At the top of the priorities, the new city manager must put a new management team together and oversee the hiring of new department heads for community development, recreation and community service, and public works.

Kimball also advised the council to try to complete all other goals and priorities before creating new ones for 2017-2018 — at least until a new city manager is hired.

“It’s not like we are saying ‘no’ forever,” Kimball said. “It’s more like ‘please give us some time’ to breathe’ for now, and once we’re fully staffed, checking stuff off.”

All members of the city council appeared to agree with the recommendation made by Kimball to stand down in making new requests  and they didn’t express alarm about vacant management .

When asked for comment, Mayor Silvia Ballin said there is nothing to worry about.

“The city is in a very good place, the managers and employees are doing a great job providing seamless services to our residents,” she said. “We are not defined by one individual manager or department head, we are a team with a winning spirit.”
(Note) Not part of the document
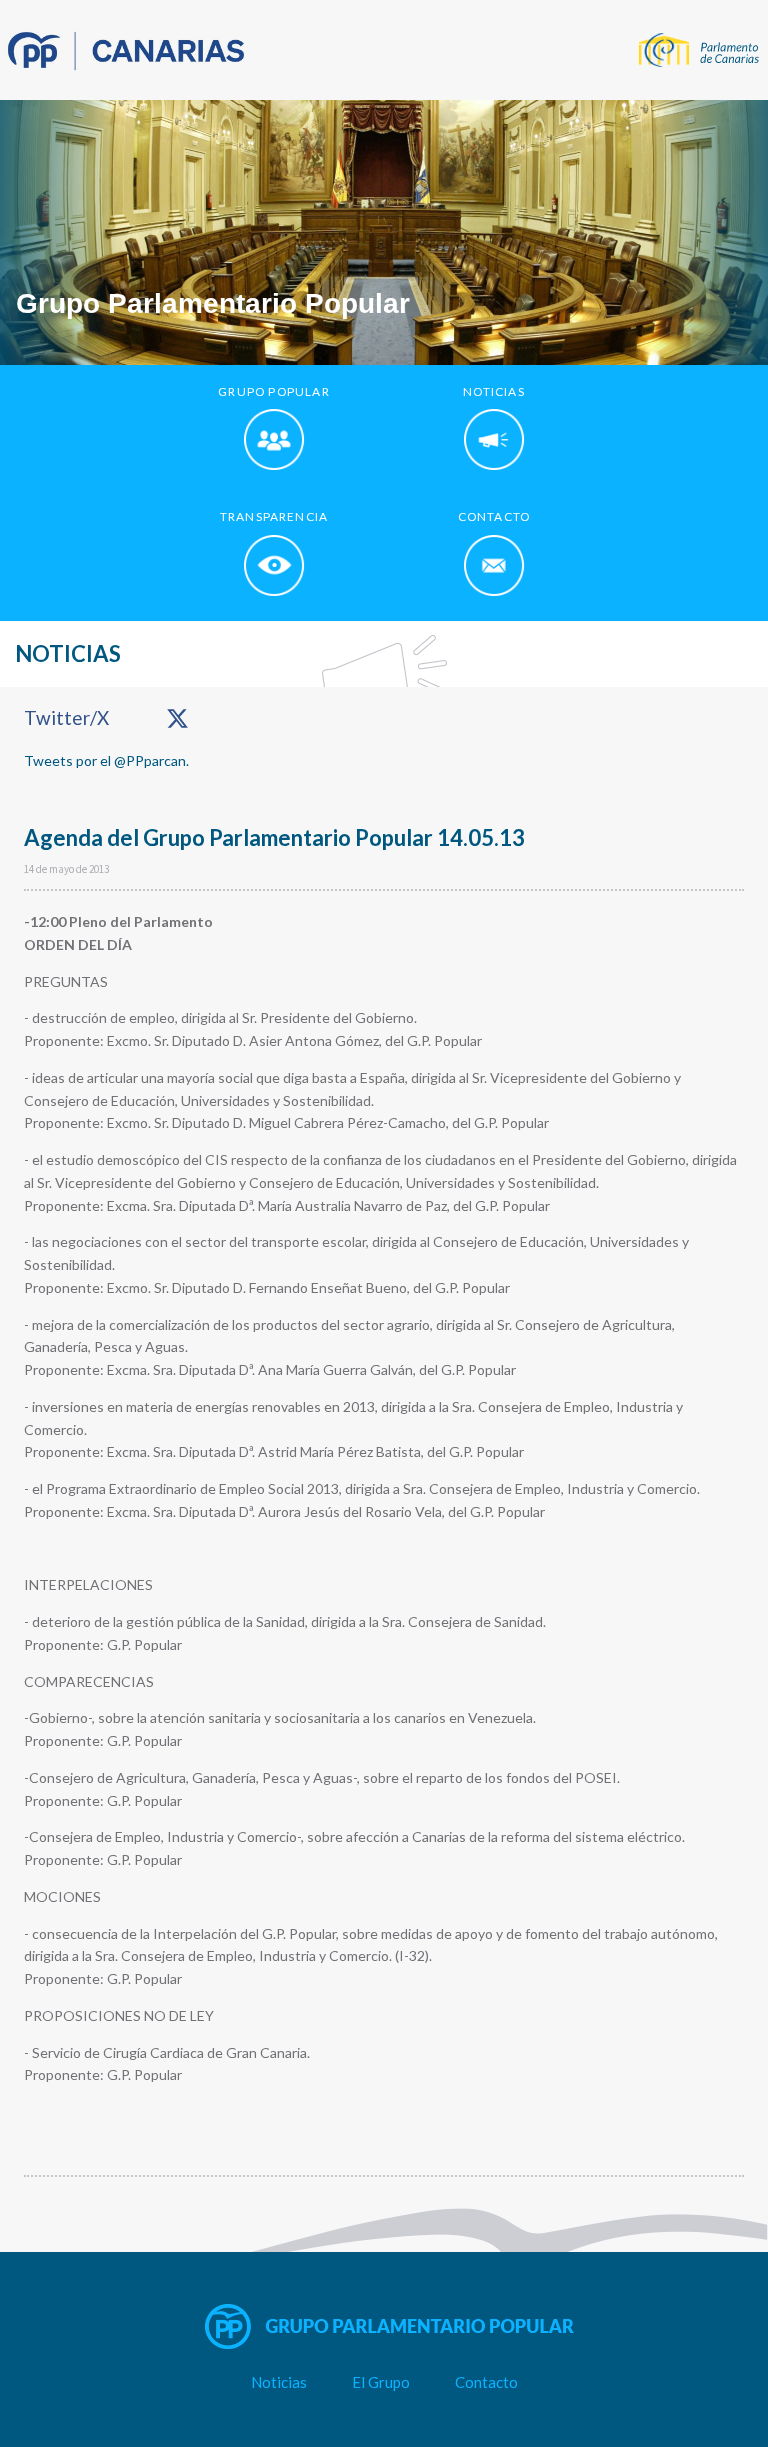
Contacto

The goals expressed at the council meeting for the next year are to maintain a balanced budget, be vigilant to continue to oppose the California High Speed Rail going through San Fernando and its neighboring communities, address infrastructure needs, utilize technology to be more efficient and transparent, continue the Healthy San Fernando initiative, pursue more grant funding, review and update the city’s policies and procedures, increase cultural and community programs, and increase water conservation efforts.

Ballin also referenced the dismissal of city council representation on the San Fernando City Chamber of Commerce.  Councilmember Joel Fajardo had previously served as the city liason to the chamber with former Mayor Robert Gonzales. Fajardo served as the primary liason until recently.

However, conflict between Fajardo and the city’s chamber was stirred over the format of the candidates forum late last year.  Fajardo was one of the candidates up for re-election.

“I think the conflict grew over whether the debate would include community questions and input,” said Fajardo, who added that after he questioned the format, the chamber began to exclude him from communication and emails.

Recently, the chamber requested that a city staff member be appointed to act as a liason but that request has been turned down.

Fajardo said that he would continue to work with local business owners even without the formal designation.  

Local developer Fred Partovi was once again at the city council meeting for the third consecutive time, urging the city council to do away with the building moratorium on multiple-family housing projects, which the council has extended until January 2018 .

He gave the council an ultimatum before he takes legal action.

“I’m giving you guys 30 days to respond properly to this address issue property,” he said during public comment. “If not. I am going to start writing you letters and, if I have, to I will take legal action to protect my rights. So you guys do whatever you want and I’ll do whatever I have to protect myself.

“This moratorium needs to come to an end or it must be addressed properly. It cannot just go on and be unlimited.”

The building moratorium was not included as an item on the meeting’s agenda.

Editor Diana Martinez contributed to this story.